## [WHAT THE EXERCISE ASKS]
Convert all of the data below into a Markdown table with the columns "Row" and "Line." Give each nonblank line its own row, numbered in order, and omit the pictures.

## [DATA PROVIDED]
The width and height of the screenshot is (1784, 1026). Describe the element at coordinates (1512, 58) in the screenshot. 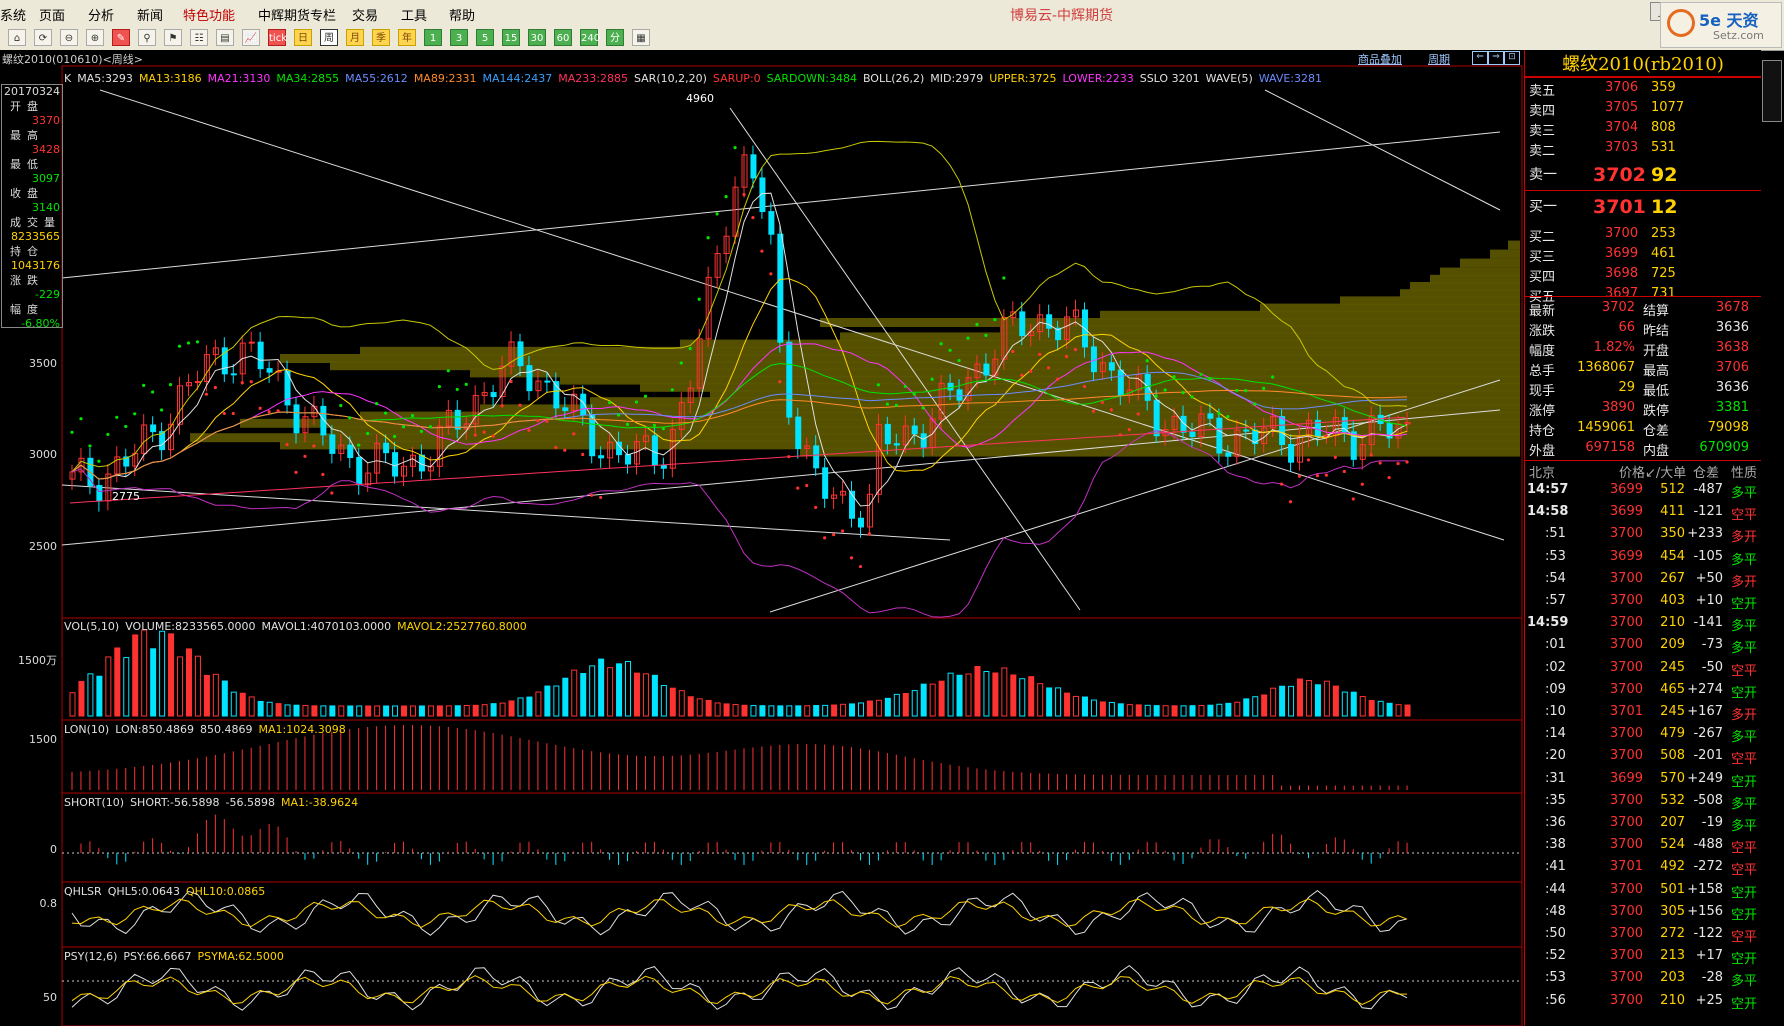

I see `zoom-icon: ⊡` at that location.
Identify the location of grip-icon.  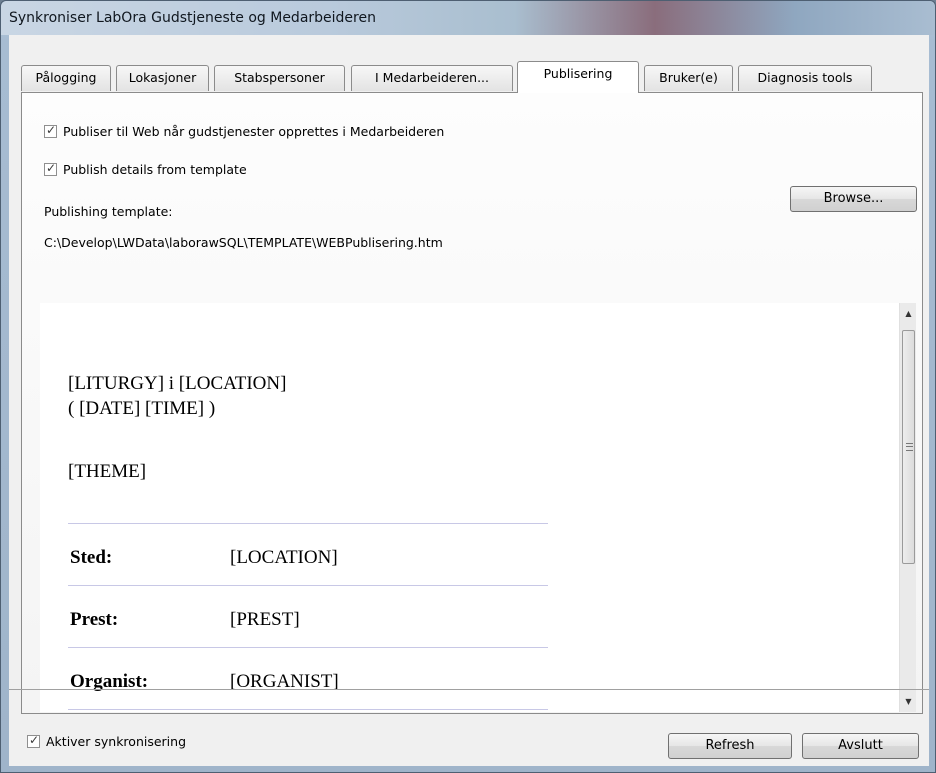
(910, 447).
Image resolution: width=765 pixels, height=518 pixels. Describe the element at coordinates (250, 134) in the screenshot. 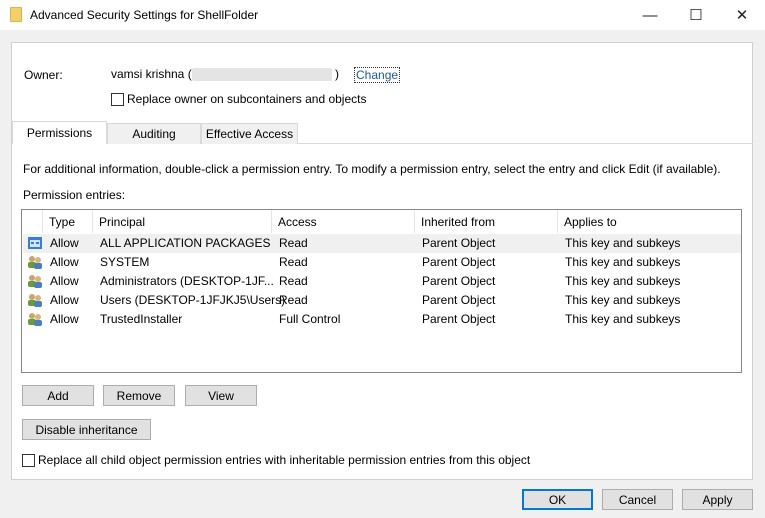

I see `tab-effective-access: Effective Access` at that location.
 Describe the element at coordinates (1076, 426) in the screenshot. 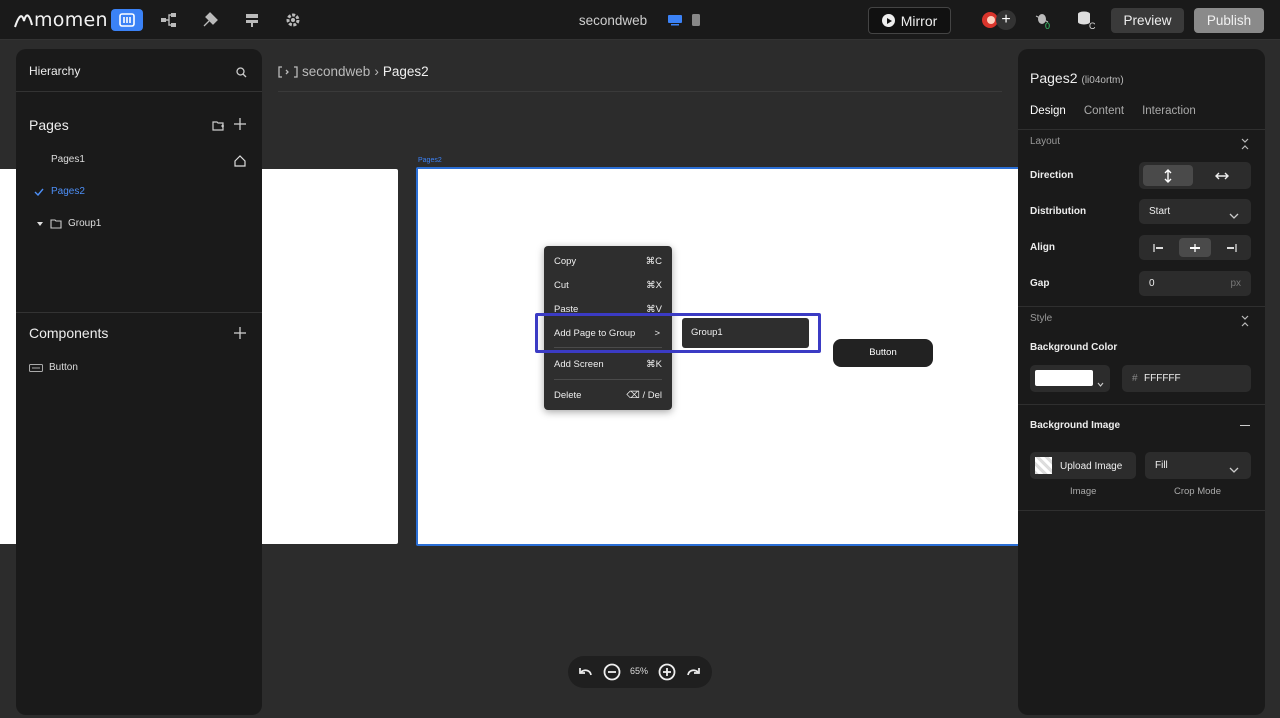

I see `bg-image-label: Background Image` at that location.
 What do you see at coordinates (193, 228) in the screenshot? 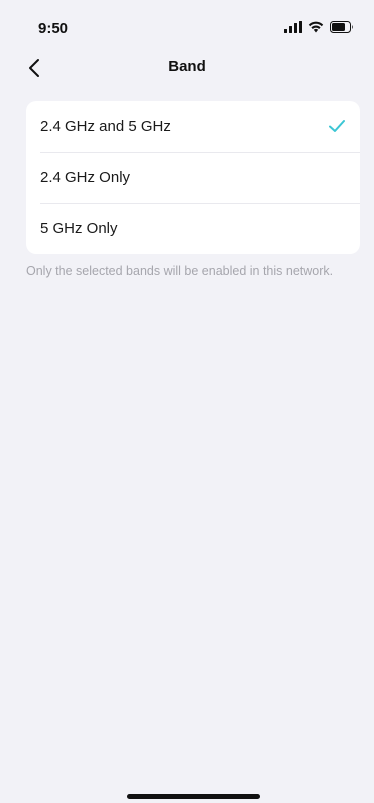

## [ANSWER TO THE PROBLEM]
| Row | Line |
|---|---|
| 1 | The width and height of the screenshot is (1784, 1026). Describe the element at coordinates (1512, 58) in the screenshot.  |
| 2 | I see `zoom-icon: ⊡` at that location. |
| 3 | Identify the location of grip-icon.   |
| 4 | (910, 447). |
| 5 | Image resolution: width=765 pixels, height=518 pixels. Describe the element at coordinates (250, 134) in the screenshot.  |
| 6 | I see `tab-effective-access: Effective Access` at that location. |
| 7 |  Describe the element at coordinates (1076, 426) in the screenshot.  |
| 8 | I see `bg-image-label: Background Image` at that location. |
| 9 |  What do you see at coordinates (193, 228) in the screenshot?  |